### YOUR OBJECTIVE
Scan the entries below and extract each line with the word "link" in it.

-----

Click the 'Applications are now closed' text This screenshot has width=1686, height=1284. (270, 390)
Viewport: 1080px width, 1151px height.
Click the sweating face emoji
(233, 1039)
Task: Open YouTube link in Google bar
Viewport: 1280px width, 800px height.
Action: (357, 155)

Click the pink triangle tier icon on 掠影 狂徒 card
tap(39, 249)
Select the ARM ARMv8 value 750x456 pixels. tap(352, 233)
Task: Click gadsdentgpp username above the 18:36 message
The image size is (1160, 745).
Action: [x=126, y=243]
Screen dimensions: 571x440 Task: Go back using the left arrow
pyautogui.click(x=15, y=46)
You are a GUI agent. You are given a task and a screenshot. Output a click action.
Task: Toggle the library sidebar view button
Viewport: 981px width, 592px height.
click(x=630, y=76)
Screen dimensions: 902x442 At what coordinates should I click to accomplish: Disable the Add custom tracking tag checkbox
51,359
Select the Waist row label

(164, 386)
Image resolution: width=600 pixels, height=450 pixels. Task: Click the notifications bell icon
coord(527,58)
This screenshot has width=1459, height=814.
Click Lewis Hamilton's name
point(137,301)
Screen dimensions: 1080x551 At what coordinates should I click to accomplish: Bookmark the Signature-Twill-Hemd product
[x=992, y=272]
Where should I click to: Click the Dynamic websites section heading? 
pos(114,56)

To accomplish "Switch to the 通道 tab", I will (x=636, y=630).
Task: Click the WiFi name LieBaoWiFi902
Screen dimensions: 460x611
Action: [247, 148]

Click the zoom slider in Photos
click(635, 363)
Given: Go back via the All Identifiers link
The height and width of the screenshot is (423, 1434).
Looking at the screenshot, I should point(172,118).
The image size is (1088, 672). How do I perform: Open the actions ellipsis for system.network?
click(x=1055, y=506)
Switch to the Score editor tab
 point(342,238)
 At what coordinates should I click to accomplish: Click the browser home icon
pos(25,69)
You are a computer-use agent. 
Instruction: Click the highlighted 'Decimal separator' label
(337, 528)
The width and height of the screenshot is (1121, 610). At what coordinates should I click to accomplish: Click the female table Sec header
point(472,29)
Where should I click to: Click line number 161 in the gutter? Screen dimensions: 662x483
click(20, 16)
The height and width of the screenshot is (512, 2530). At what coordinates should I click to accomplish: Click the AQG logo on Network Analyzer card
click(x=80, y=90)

-----

### RESULT OF THIS EXERCISE
Task: Open YouTube link in Google bar
Given: Go back via the All Identifiers link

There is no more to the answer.